GENEL - 27 Mayıs 2017 Cumartesi 12:58

28 Şubat süreci ve post-modern darbeler Uluslararası Darbe Sempozyumunda konuşuldu

A
A
A
28 Şubat süreci ve post-modern darbeler Uluslararası Darbe Sempozyumunda konuşuldu

Adnan Menderes Üniversitesinin düzenlediği Uluslar arası Darbe Sempozyumunda konuşan gazeteci Kenan Alpay, “Darbeciler çok cesur olarak gözükseler de aslında çok korkak ve ödlek kişilerdir” dedi.

Adnan Menderes Üniversitesinin düzenlediği Uluslar arası Darbe Sempozyumunda konuşan gazeteci Kenan Alpay, “Darbeciler çok cesur olarak gözükseler de aslında çok korkak ve ödlek kişilerdir” dedi.



Adnan Menderes Üniversitesinin ev sahipliği yaptığı Uluslararası Darbe Sempozyumunun ikinci günü “28 Şubat Süreci ve Post-Modern Darbe Söylemi” konulu oturumla başladı. Panele konuşmacı olarak katılan Üsküdar Üniversitesi Öğretim Üyesi Doç. Dr. Merve Kavakçı ve Yeni Akit Gazetesi yazarı Kenan Alpay 28 Şubat sürecinde yaşananlar ve post-modern darbe söylemi hakkında katılımcılara bilgiler aktardı.

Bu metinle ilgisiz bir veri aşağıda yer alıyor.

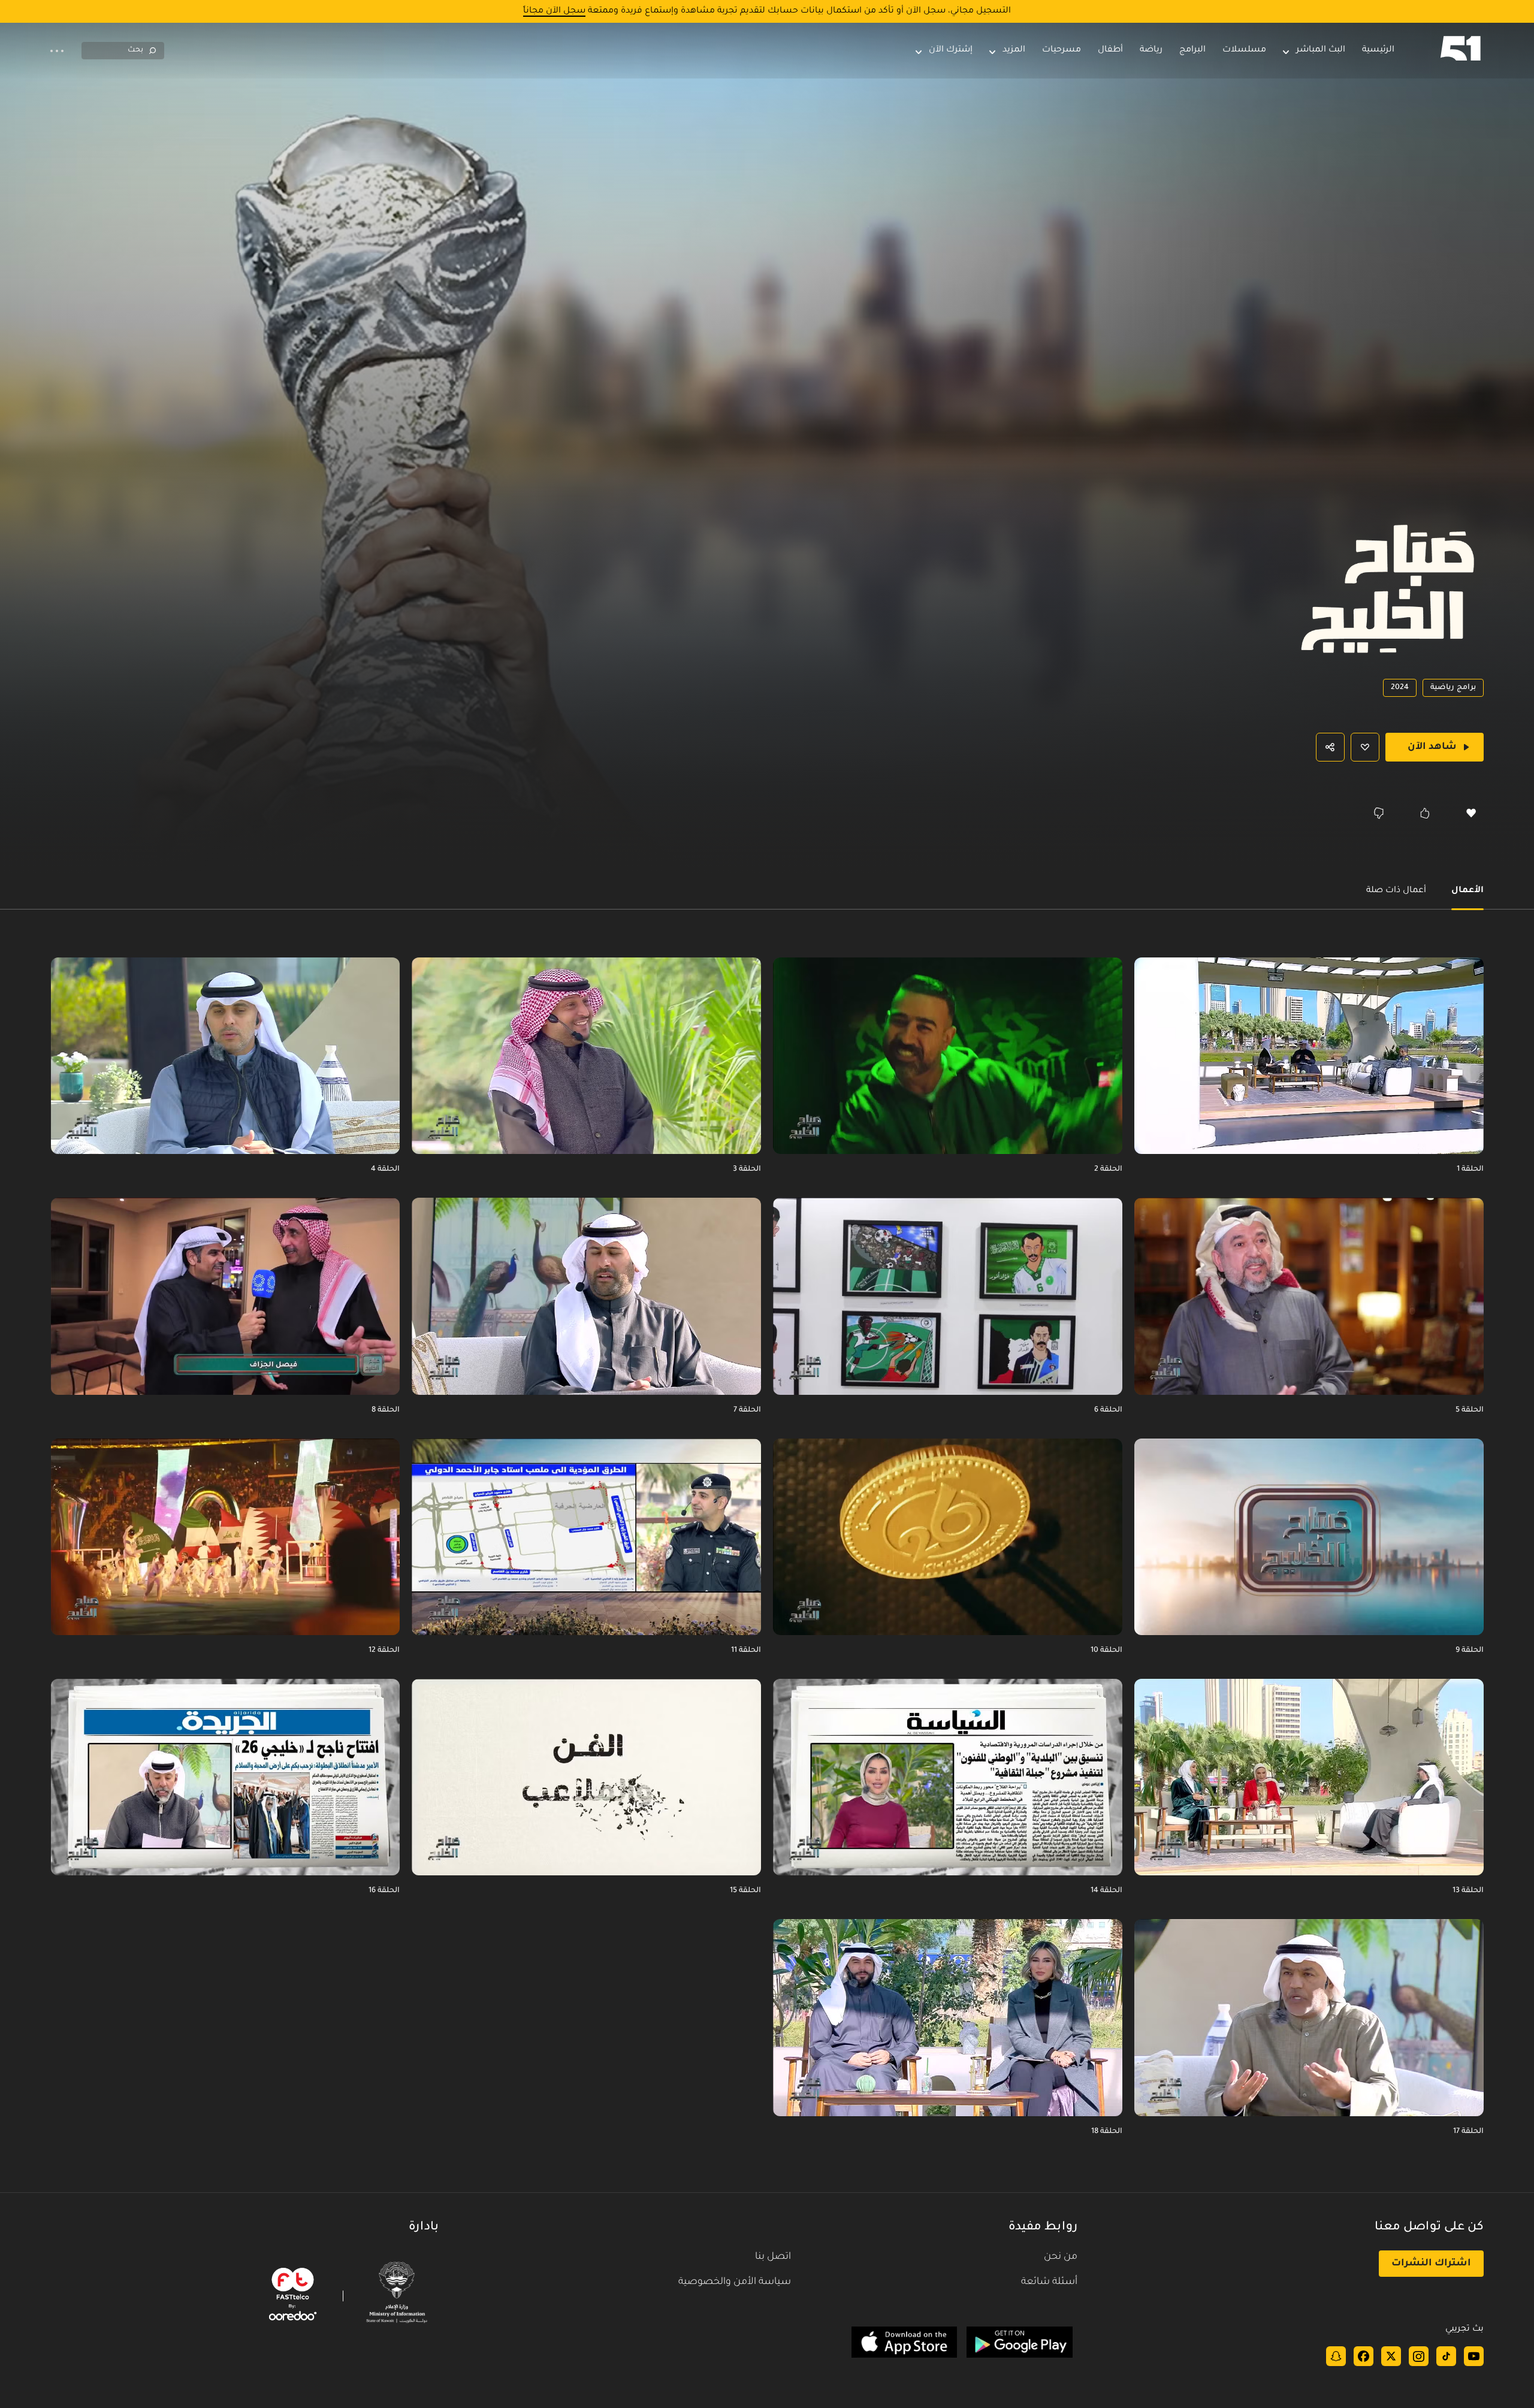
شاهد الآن (1432, 747)
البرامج (1192, 50)
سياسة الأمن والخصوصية (734, 2282)
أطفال (1110, 50)
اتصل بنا (773, 2257)
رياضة (1151, 50)
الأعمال (1467, 891)
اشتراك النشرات (1431, 2263)
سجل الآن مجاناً (554, 11)
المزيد (1013, 50)
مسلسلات (1244, 50)
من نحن (1060, 2257)
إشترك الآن (951, 50)
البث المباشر (1320, 50)
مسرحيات (1061, 50)
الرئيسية (1378, 50)
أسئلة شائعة (1049, 2282)
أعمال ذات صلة (1396, 891)
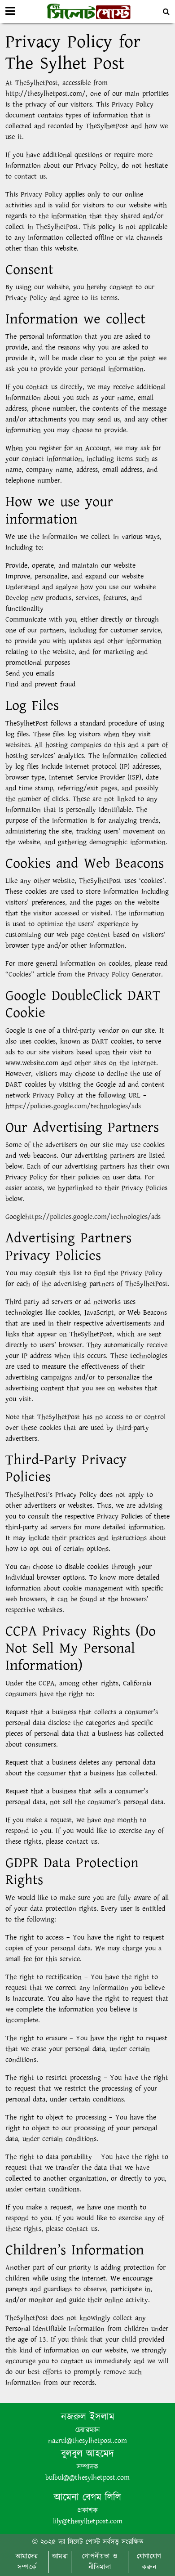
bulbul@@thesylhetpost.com (87, 2478)
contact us (30, 176)
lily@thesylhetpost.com (87, 2521)
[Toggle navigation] (10, 11)
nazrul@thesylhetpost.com (87, 2441)
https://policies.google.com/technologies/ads (73, 1106)
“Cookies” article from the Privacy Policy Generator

28 Şubat sürecinin önemli simalarından olan Doç. Dr. Merve Kavakçı, dönemde yaşadıklarını anlattı. Başörtüsü yasağının tüm ailesini mağdur etiğini ifade eden Kavakçı, yaşamı boyunca bu sorunla mücadele ettiğini belirtti. Arap Baharında Tunus ile başlayan kıvılcımın giderek yayıldığına işaret eden Kavakçı, “O dönemde Amerika’da yaşadığım için Büyük Orta Doğu projesinde taşeronluğun FETÖ’ye verildiğinin farkına varmıştım. Ancak dalga dalga yayılan bu süreçte tek söz geçiremedikleri bir ülke vardı. Ekonomik ve siyasi baskılara ve de tepelerine bombalar yağdırmalarına rağmen Türk milletini boyunduruk altına alamadılar. 28 Şubat ve diğer darbeler sadece iç veya dış kaynaklı değil. Bunların ortaya çıkması dahili ve harici tüm işbirliklerin bir araya gelmesiyle ortaya çıktı. Tüm bunlara rağmen halen Türkiye’de dimdik ayakta duran bir hükumet var” dedi.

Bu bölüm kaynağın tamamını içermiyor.